Grief is a Language Without Words

Ray is very careful about the silverware.

He places two forks to either side of his plate, then the spoons and a knife to the left. He places the drinking glass to the right, the wine glass to the left. He straightens the napkin holders on the napkin until it's perfectly centered, then he centers the napkin on the plate, aligning the creases with the plate's edges.

It's perfect. The table cloth pattern is perfectly aligned with the the chairs at the table, the plate, the cutlery. The plate is aligned with the chair, the glasses are aligned with the chair. Ray straightens the knife to the left of the plate and all of a sudden, everything seems to have fit together perfectly.

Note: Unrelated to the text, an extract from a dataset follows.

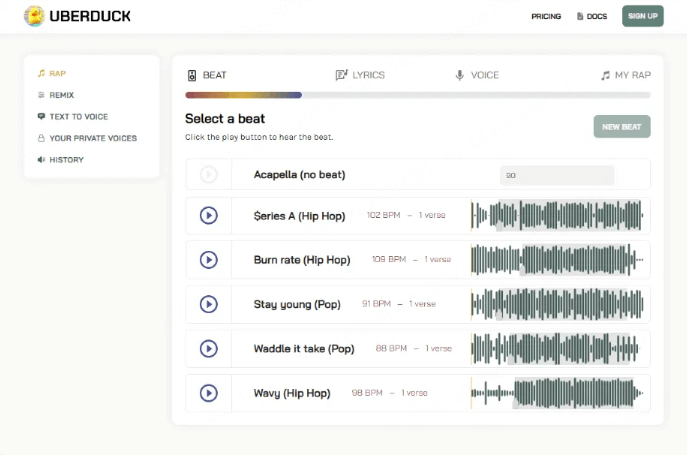The width and height of the screenshot is (687, 455).
Task: Open Text to Voice in sidebar
Action: point(78,116)
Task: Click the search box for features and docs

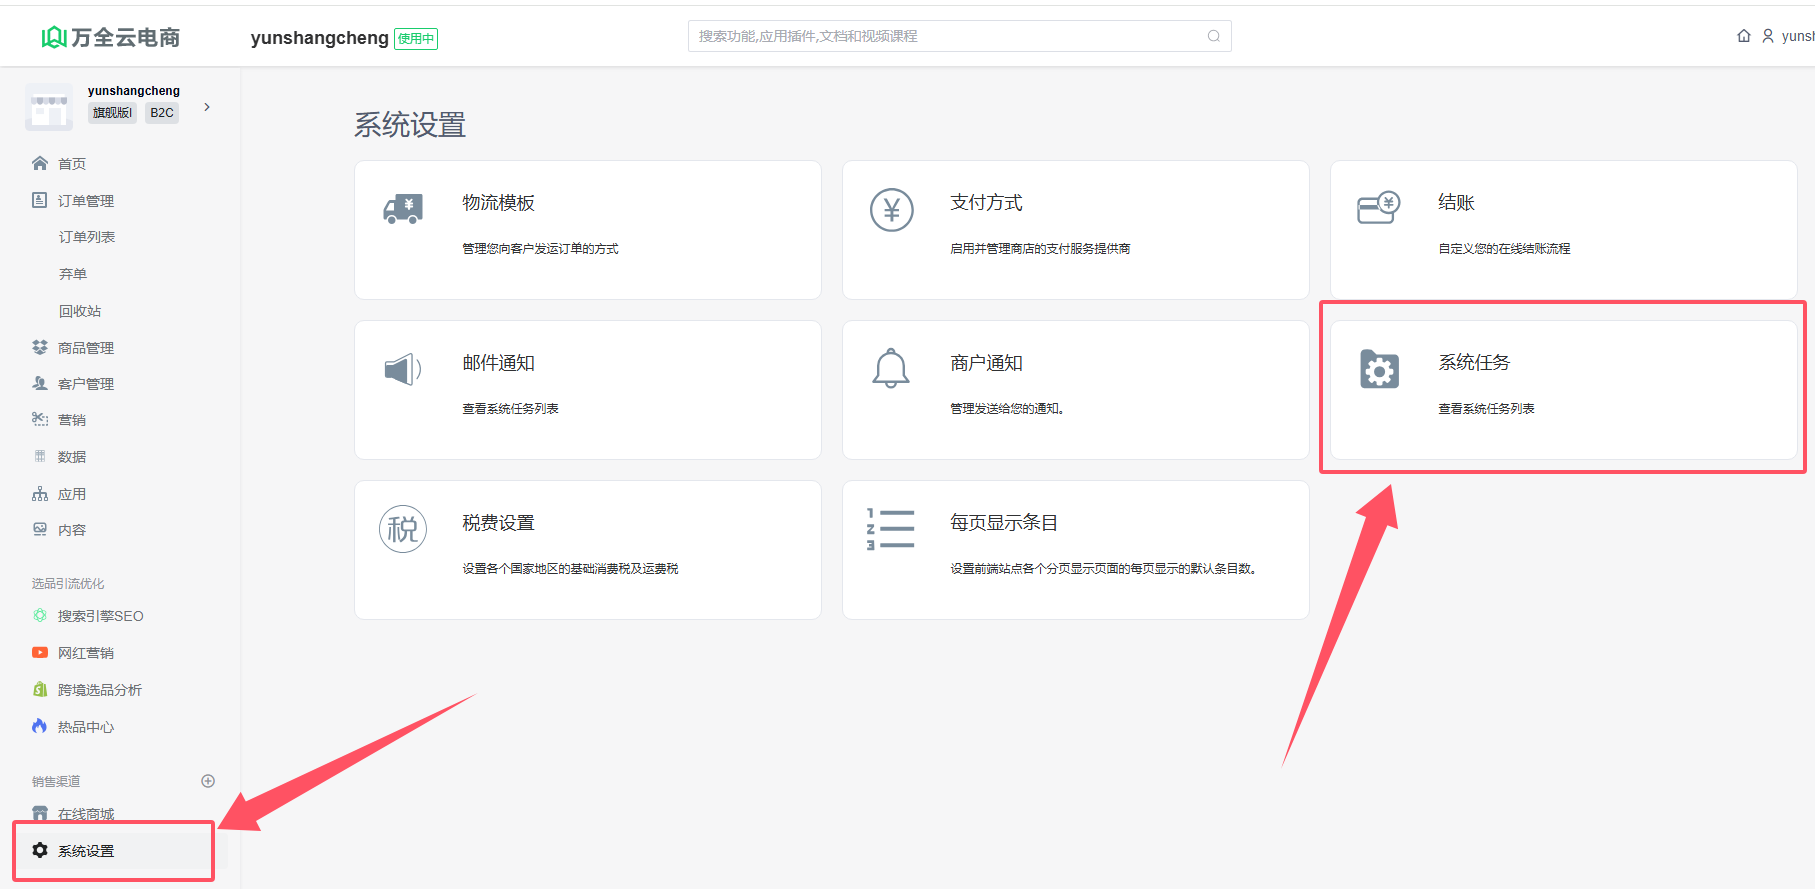Action: click(950, 36)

Ray steps back, lets out the breath he had been holding, and feels his shoulders untense.

The table was perfect. His place at the table looked exactly as he remembered it. It was a bastion of perfection in the rubble of his childhood home.

He could picture his sister across from him, his mother and father at either head of a table too big, too grand for them. Food that none of them liked set before them, wine that no one enjoyed filling their cups.

Ray stares and says nothing, not that he ever had anything to say.

He stares at the way the tablecloth falls over the edge of the table, the way it crinkles and falls perfectly at the corners.

He feels his hands tremble into fists and very slowly, very carefully, he creeps forward until his shaking hands grip the tablecloth. He bunches the perfect fabric between his fists and holds it there for a moment, thinking.

With a great heave, he pulls the fabric up and to the side. The cutlery fly into the wall with a mellodic, metallic crash. The plate shatters and the glasses fly into pieces.

Ray stares at the floor and tries to find the results, the shards, but it seems the wreckage of his destroyed home has swallowed his outburst whole.